Kurz vor der ersten Sendung von Stefan Raabs Polit-Talk herrscht Chaos

Stefan Raab: Das wurde aus Regina Zindler und ihrem Maschendrahtzaun

13.07.2014 > 00:00

© Getty Images

Vor 15 Jahren hatte Regina Zindler in der Gerichtsshow "Richterin Barbara Salesch" mit ihrem Nachbarn gestritten, gefordert, er solle seinen Knallerbsenstrauch entfernen, weil dieser ihren Maschendrahtzaun beschädige. Die Klage wurde abgewiesen - und Regina Zindler über Nacht zum Star.

Stefan Raab (47) hatte den Fall in seiner Show "TV Total" aufgegriffen, baute Ausschnitte der Gerichtsshow in einen selbstkomponierten Song ein. Nachdem Raab das Lied zuerst nur in einer Rohfassung in seiner Sendung präsentiert hatte, produzierte er den Song schließlich gemeinsam mit der Band Truck Stop. Am 12. November 1999 erschien die Single "Maschen-Draht-Zaun", verkaufte sich bis zum Januar 2000 über eine Million Mal. Regina Zindler, die pro verkaufte CD zehn Pfennig erhielt, war von einer unbekannten Hausfrau zum unfreiwilligen Promi avanciert.

Und heute?

Die "Bild" hat der Rentnerin einen Besuch abgestattet. Mittlerweile ist Zindler 67 Jahre alt - und wohnt längst nicht mehr am Maschendrahtzaun im kleinen Örtchen Auerbach. Der Trubel um ihre Person war ihr irgendwann zu viel geworden, ließ Zindler umziehen. Der Maschendrahtzaun gehört heute Mareen N. (32) - und die versteht sich bestens mit ihrem Nachbarn und Knallerbsenstrauch-Besitzer Gerd Trommer (47). Der ist froh, dass Zindler weggezogen ist. "Die hat nicht nur mit mit gestritten", so Trommer gegenüber der "Bild". "Im Gericht in Auerbach hatte die eine eigene Regalwand."

Nachdem Regina Zindler "berühmt" geworden war, belagerten Raab-Fans ihre kleines Häuschen, schnitten Stücke aus dem Maschendrahtzaun und beschimpften die Hausfrau. "Meinen Briefkasten haben sie in die Luft gesprengt und meine Winterstiefel geklaut", berichtet Zindler der "Bild".

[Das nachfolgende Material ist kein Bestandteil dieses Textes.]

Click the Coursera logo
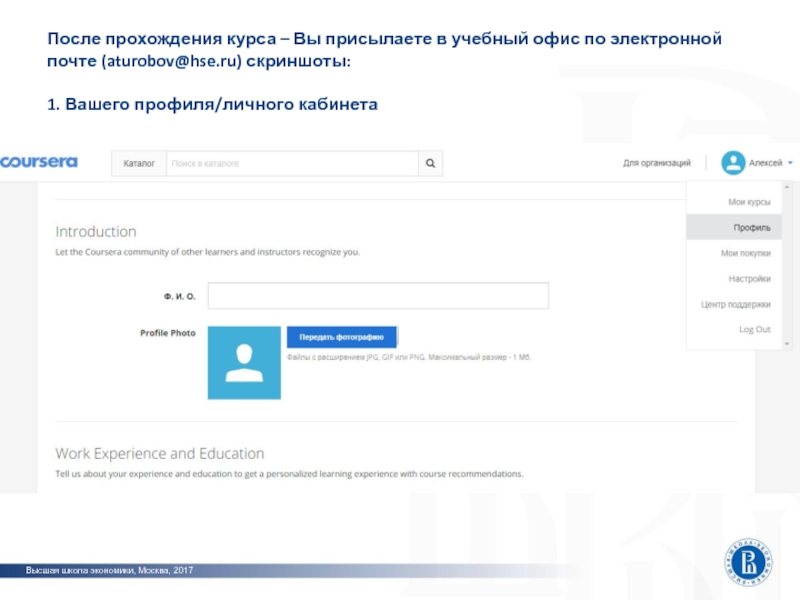coord(38,162)
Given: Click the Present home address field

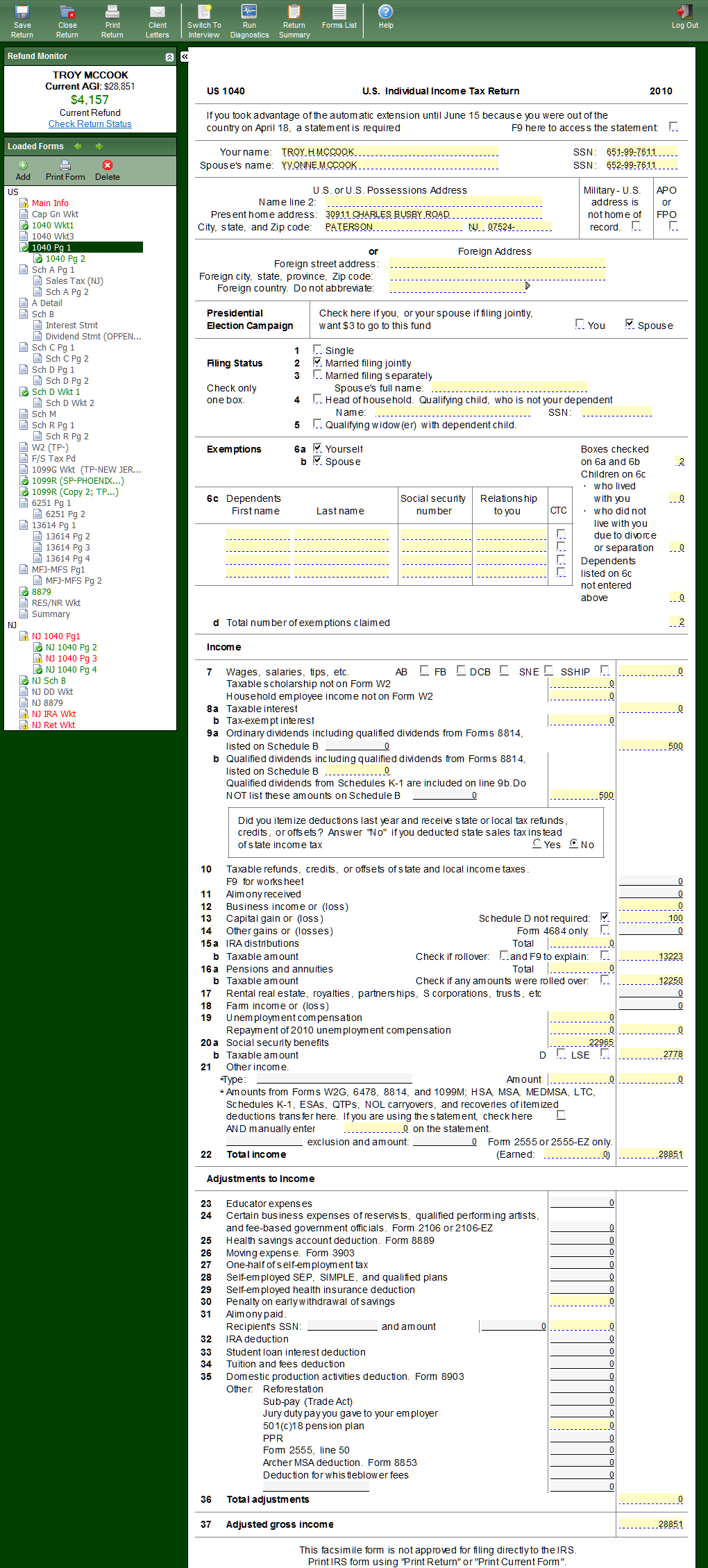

Nach einem Nervenzusammenbruch verkaufte Zindler 2002 das Haus samt Zaun, zog mit ihrem Mann zuerst in eine Plattenbausiedlung nach Berlin-Lichtenberg, später zurück nach Sachsen. Wie sie heute zu dem Mann steht, der sie für eine kurze Zeit zur berühmtesten Nörglerin Deutschlands machte? "Auf den Herrn Raab bin ich nicht mehr böse", gibt sich Zindler der "Bild" gegenüber versöhnlich. "Der hat ja nur sein Lied gemacht. Ich hab damals mein Einverständnis gegeben."